Peran Desa Dalam Mendukung Daya Saing Pertanian Menghadapi Pasar Bebas ASEAN

Oleh: Heri Akhmadi, M.A.

Tulisan dengan judul “Peran Desa Dalam Mendukung Daya Saing Pertanian Menghadapi Pasar Bebas ASEAN” ini merupakan materi yang saya sampaikan pada acara “KIPRAH DESA” yang disiarkan secara Live oleh Radio Republik Indonesia (RRI) Yogyakarta pada hari Kamis, 7 Oktober 2016 pukul 19.30-20.00. Acara Kiprah Desa merupakan program rutin yang diselenggarakan oleh RRI Yogyakarta dan salah satunya bekerja sama dengan Fakultas Pertanian UMY dimana para dosen yang menjadi narasumbernya.

Pendahuluan:

Tahun 2016 merupakan tahun yang bersejarah bagi negara-negara di Asia Tenggara terutama yang tergabung dalam Association of South East Asian Nation atau terkenal dengan sebutan ASEAN. Tahun ini menjadi penting mengingat inilah – tepatnya 31 Desember 2016 – tahun pertama dimulainya atau mulai berlakunya perjanjian terbentuknya Masyarakat Ekonomi ASEAN (MEA) atau ASEAN Economic Community.
***
**TUGAS YANG DIBERIKAN 1**: Ubahlah paragraf dalam tulisan tentang peran desa di atas yang diawali "Tulisan dengan judul" menjadi daftar singkat yang tetap memuat fakta-fakta utamanya.
**TUGAS YANG DIBERIKAN 2**: Teruskan tulisan tentang peran desa di atas, dimulai sesudah kalimat terakhir yang ditampilkan.

**DATA TERKUMPUL**:
***
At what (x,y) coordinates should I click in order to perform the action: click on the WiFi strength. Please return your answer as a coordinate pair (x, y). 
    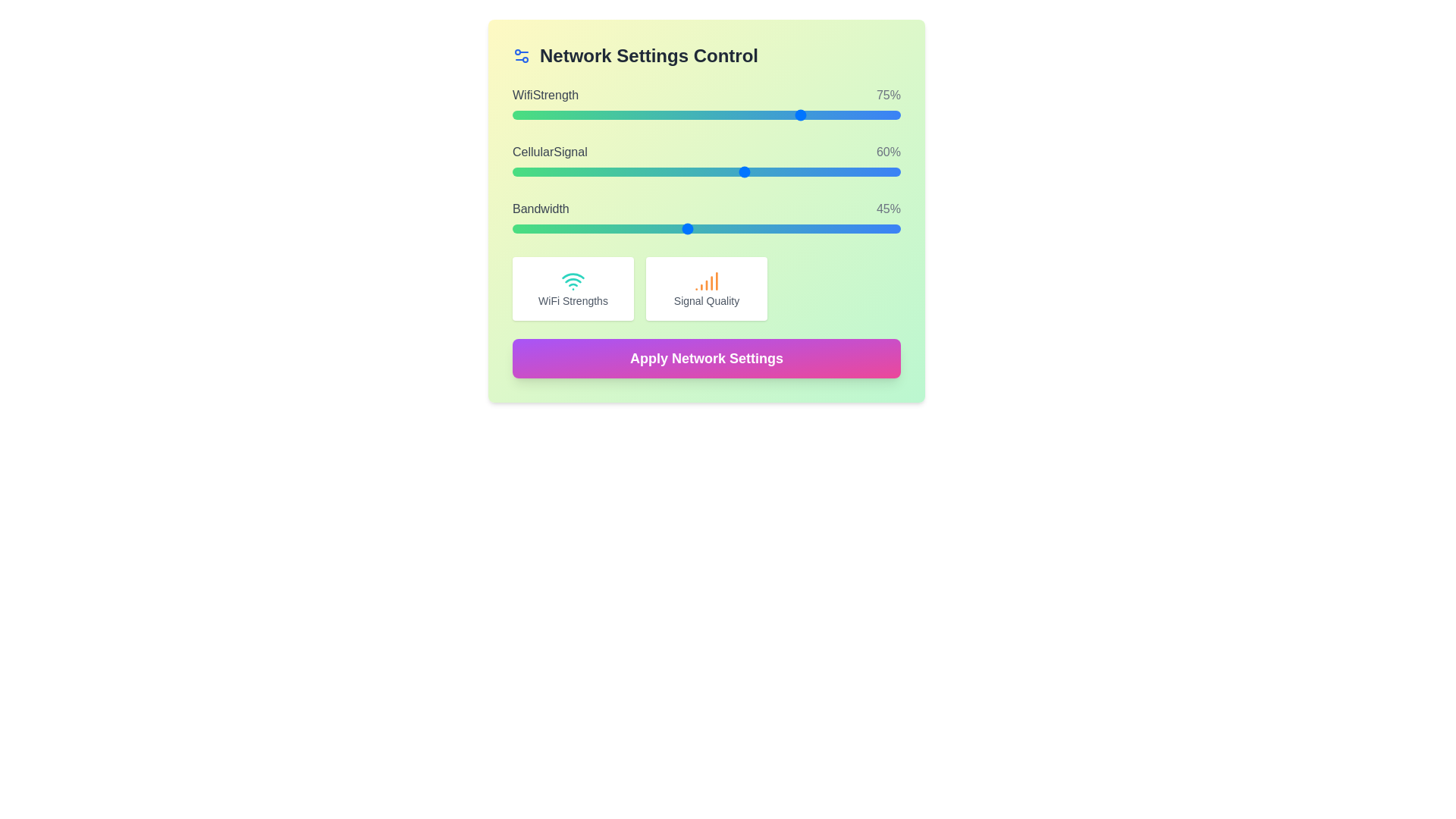
    Looking at the image, I should click on (535, 114).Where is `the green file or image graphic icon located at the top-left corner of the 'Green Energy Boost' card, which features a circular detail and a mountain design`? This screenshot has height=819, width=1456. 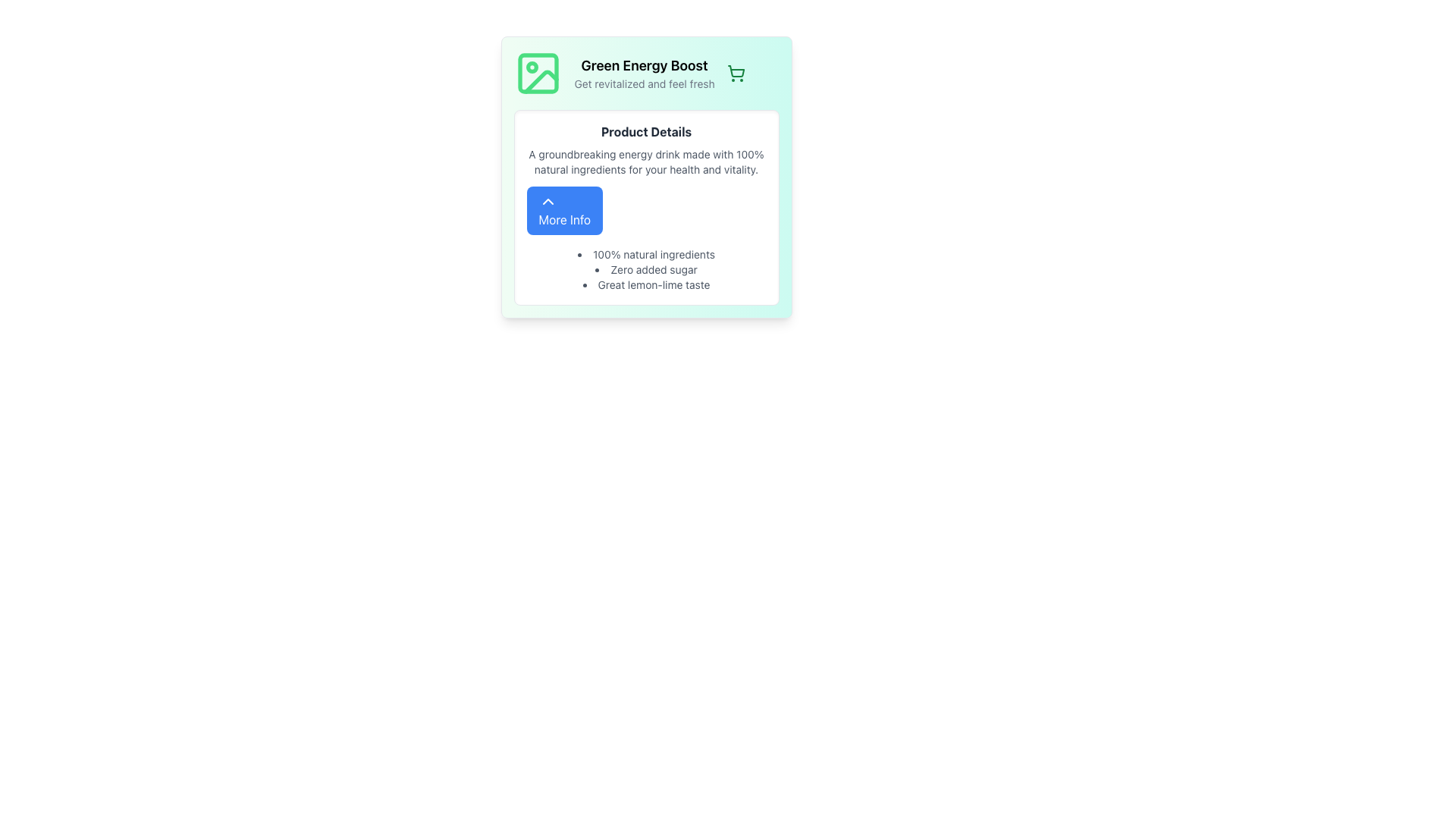 the green file or image graphic icon located at the top-left corner of the 'Green Energy Boost' card, which features a circular detail and a mountain design is located at coordinates (538, 73).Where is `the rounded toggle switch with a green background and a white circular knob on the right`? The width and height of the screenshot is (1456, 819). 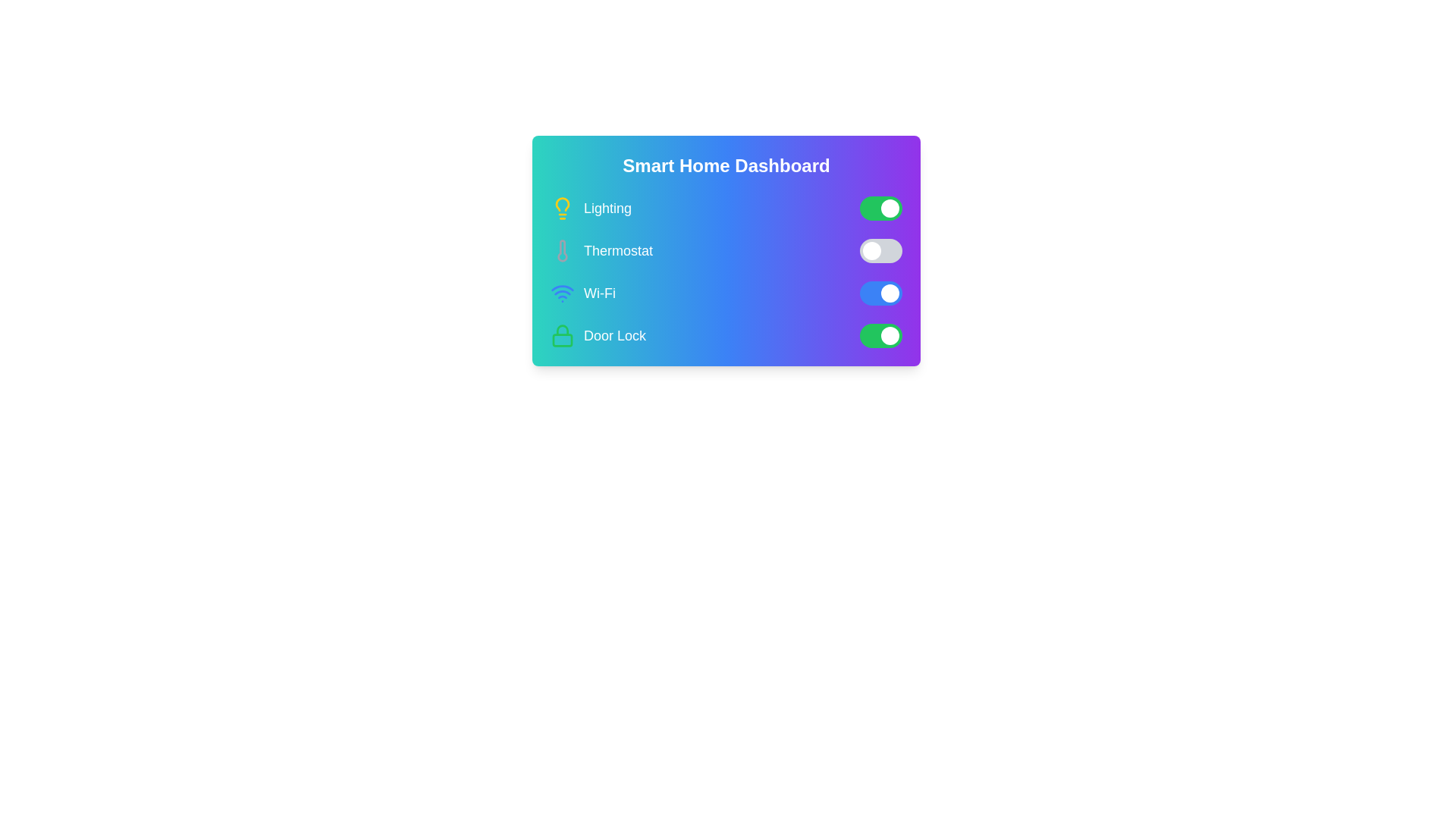 the rounded toggle switch with a green background and a white circular knob on the right is located at coordinates (880, 208).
***
**HASIL JAWABAN 1**:
- Tulisan ini merupakan materi yang disampaikan dalam acara "Kiprah Desa".
- Acara tersebut disiarkan langsung oleh RRI Yogyakarta pada 7 Oktober 2016 pukul 19.30–20.00.
- Kiprah Desa adalah program rutin RRI Yogyakarta.
- Salah satu mitra program ini adalah Fakultas Pertanian UMY, yang dosennya menjadi narasumber.

**HASIL JAWABAN 2**:
Kerjasama negara-negara ASEAN dalam kerangka ASEAN Economic Community pada dasarnya tidak hanya di sektor ekonomi, tapi juga disektor budaya, politik dan keamanan. Namun nuansa ekonomi dari kerjasama ini memang begitu terasa. Dan seperti lazimnya kerjasama ekonomi, umumnya adalah upaya meningkatkan perdagangan dengan menurunkan tarif bersama (bea masuk) atau dikenal dengan pasar bebas. Dan pasar bebas itu selalu mempunyai dua sisi yang harus diimbangkan, yaitu antara kerjasama dan kompetisi.

Tentu saja maksud dari kerjasama ekonomi ASEAN ini baik, yaitu untuk meningkatkan perdagangan diantara negara-negara anggota. Prinsipnya sederhana, yaitu dengan mengurangi atau bahkan menghapus hambatan perdagangan baik hambatan tarif maupun non tarif. Atau dalam tataran praktis dengan menurunkan atau menghapus bea tarif masuk (impor) barang. Dengan turun/hilangnya bea tarif ini diharapkan harga produk akan turun dan pada akhirnya akan meningkatkan volume dana tau nilai perdagangan.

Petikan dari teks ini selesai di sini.